(Input data)
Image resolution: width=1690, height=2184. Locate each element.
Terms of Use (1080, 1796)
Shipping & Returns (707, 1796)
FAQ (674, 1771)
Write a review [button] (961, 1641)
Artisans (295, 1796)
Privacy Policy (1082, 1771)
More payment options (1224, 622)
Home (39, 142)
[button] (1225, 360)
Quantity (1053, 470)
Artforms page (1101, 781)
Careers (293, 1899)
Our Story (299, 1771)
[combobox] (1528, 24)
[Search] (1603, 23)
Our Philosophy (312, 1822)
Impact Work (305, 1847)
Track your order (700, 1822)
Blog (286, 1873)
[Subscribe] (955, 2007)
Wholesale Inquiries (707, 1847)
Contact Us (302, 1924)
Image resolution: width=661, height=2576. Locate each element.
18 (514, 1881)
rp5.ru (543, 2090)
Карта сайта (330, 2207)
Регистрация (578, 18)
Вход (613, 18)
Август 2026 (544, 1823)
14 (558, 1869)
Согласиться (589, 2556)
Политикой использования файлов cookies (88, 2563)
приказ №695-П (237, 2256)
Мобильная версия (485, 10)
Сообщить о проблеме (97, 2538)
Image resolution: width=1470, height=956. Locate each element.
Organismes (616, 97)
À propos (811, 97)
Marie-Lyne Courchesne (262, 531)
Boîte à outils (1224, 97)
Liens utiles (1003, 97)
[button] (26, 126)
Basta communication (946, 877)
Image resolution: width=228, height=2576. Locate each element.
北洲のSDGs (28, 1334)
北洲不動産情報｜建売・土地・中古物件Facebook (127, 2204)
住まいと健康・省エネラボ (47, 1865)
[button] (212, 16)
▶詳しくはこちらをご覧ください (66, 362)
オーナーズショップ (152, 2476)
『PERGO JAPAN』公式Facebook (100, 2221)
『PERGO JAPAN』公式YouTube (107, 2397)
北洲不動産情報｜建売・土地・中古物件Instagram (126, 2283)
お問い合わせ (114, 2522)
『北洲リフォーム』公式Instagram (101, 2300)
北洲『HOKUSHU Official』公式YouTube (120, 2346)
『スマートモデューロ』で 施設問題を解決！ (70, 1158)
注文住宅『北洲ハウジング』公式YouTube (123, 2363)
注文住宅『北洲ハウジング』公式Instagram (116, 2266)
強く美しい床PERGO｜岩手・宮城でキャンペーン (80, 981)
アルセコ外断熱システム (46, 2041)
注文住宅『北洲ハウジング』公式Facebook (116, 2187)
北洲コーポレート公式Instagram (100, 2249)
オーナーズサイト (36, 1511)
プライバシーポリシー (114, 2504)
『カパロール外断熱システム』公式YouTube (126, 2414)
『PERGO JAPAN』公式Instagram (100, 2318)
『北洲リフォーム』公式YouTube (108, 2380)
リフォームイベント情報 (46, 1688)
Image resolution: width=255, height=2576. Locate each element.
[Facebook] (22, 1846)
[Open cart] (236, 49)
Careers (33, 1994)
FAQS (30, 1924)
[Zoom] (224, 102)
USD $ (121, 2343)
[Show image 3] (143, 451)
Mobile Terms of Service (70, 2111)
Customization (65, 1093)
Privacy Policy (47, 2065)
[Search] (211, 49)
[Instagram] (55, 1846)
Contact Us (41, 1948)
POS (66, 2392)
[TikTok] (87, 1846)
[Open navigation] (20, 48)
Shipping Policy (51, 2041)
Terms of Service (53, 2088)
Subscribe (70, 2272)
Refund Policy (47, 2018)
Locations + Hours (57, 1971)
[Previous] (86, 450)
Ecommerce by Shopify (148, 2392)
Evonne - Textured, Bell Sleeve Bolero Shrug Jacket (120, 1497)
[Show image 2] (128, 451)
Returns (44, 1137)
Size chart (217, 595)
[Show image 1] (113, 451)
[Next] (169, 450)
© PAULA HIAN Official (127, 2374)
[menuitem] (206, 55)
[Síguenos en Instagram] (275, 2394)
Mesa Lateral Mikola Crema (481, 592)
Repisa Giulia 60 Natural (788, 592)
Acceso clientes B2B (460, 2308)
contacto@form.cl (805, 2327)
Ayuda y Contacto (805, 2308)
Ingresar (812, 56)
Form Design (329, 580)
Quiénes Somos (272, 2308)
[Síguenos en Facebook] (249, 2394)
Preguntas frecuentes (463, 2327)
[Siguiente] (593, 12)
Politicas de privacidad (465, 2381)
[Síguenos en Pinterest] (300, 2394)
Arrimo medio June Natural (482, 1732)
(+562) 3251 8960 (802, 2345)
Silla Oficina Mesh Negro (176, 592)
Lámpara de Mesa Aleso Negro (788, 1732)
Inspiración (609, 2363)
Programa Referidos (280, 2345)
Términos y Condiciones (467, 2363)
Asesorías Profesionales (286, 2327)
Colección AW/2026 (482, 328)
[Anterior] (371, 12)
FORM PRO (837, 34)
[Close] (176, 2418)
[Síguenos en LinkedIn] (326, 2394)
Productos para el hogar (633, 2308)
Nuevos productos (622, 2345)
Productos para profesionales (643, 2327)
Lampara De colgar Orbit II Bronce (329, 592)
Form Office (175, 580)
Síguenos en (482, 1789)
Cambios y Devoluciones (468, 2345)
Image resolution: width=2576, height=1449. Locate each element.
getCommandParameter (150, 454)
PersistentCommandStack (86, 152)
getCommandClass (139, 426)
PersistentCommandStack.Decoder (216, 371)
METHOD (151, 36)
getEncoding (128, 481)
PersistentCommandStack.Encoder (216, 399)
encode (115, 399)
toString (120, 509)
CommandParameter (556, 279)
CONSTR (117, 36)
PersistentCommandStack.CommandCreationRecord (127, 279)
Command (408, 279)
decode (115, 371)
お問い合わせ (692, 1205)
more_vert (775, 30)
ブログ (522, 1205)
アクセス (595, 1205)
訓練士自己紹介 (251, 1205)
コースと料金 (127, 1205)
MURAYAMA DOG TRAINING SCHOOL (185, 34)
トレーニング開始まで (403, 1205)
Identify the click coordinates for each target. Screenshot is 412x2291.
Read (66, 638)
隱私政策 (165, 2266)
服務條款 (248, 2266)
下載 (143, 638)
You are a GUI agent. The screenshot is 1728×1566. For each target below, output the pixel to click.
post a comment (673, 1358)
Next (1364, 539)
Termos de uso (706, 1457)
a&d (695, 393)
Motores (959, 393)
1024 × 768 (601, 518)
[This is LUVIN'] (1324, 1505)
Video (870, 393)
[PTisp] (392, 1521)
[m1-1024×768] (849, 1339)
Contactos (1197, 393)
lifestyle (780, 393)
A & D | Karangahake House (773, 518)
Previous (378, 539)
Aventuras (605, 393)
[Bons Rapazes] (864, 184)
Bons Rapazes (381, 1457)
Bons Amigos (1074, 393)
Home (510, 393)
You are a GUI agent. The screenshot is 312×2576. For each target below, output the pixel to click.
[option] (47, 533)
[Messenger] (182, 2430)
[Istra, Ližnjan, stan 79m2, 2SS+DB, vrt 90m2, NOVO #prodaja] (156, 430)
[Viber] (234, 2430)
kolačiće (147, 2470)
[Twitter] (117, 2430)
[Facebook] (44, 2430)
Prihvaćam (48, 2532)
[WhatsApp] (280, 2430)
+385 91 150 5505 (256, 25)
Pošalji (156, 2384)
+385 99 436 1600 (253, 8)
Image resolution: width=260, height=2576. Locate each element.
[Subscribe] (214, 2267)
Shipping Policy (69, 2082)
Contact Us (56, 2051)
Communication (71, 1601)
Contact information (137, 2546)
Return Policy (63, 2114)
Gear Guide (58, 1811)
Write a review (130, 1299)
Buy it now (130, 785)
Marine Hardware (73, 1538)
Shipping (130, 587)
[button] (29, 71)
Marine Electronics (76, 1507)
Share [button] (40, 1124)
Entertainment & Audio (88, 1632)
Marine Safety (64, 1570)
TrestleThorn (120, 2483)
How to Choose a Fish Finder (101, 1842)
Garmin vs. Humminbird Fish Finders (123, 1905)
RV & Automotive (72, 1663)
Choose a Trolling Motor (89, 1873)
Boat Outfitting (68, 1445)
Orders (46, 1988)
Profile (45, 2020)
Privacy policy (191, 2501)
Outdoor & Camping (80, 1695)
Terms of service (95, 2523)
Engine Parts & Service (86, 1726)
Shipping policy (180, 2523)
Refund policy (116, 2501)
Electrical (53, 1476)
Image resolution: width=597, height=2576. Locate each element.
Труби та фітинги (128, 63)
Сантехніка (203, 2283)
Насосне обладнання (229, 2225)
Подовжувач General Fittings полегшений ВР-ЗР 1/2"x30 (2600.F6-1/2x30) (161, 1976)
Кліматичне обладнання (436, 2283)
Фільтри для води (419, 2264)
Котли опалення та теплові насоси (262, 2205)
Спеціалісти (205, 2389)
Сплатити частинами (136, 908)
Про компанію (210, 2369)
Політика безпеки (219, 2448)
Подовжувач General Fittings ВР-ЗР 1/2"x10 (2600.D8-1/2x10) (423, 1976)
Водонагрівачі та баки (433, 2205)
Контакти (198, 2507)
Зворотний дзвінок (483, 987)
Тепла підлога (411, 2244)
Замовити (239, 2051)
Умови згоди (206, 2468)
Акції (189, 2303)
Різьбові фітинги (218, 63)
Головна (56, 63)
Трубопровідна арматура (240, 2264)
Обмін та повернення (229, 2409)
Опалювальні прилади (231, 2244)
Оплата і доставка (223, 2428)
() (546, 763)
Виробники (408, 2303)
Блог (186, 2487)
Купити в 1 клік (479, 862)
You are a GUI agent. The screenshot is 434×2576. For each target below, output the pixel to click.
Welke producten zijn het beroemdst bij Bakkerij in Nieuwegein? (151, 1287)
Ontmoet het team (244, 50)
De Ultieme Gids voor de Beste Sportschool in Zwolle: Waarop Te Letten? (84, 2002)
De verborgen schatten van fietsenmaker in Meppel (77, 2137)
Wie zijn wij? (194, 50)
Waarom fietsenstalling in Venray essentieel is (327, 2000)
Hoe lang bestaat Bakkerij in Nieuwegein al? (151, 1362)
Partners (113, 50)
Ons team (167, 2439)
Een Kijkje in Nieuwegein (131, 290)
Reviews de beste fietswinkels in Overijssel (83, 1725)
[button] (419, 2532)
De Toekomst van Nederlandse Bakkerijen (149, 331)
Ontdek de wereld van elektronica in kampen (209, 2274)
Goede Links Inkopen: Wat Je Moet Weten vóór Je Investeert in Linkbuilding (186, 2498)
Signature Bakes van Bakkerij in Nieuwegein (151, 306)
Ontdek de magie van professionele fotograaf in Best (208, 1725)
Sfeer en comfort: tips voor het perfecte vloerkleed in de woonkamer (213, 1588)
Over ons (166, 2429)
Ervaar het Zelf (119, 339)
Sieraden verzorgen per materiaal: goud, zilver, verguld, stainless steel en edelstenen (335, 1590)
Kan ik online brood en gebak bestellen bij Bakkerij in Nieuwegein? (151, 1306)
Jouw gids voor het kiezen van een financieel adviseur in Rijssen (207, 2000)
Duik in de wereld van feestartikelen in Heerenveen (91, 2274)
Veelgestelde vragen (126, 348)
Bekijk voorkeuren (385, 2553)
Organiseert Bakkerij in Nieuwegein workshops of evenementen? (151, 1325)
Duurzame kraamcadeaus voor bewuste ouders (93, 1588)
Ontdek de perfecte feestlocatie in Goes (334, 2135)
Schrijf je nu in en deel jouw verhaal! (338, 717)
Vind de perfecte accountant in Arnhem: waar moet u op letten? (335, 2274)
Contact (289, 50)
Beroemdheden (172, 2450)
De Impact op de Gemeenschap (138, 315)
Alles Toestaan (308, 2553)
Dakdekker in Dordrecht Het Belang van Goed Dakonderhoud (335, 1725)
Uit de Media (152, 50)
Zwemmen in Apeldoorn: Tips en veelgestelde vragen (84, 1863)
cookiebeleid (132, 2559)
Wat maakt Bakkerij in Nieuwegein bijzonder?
(End Input data)
Note every line of the entries in which "Nieuwegein" appears, and copy it down.

__Your solution__
Welke producten zijn het beroemdst bij Bakkerij in Nieuwegein? (151, 1287)
Hoe lang bestaat Bakkerij in Nieuwegein al? (151, 1362)
Een Kijkje in Nieuwegein (131, 290)
Signature Bakes van Bakkerij in Nieuwegein (151, 306)
Kan ik online brood en gebak bestellen bij Bakkerij in Nieuwegein? (151, 1306)
Organiseert Bakkerij in Nieuwegein workshops of evenementen? (151, 1325)
Wat maakt Bakkerij in Nieuwegein bijzonder?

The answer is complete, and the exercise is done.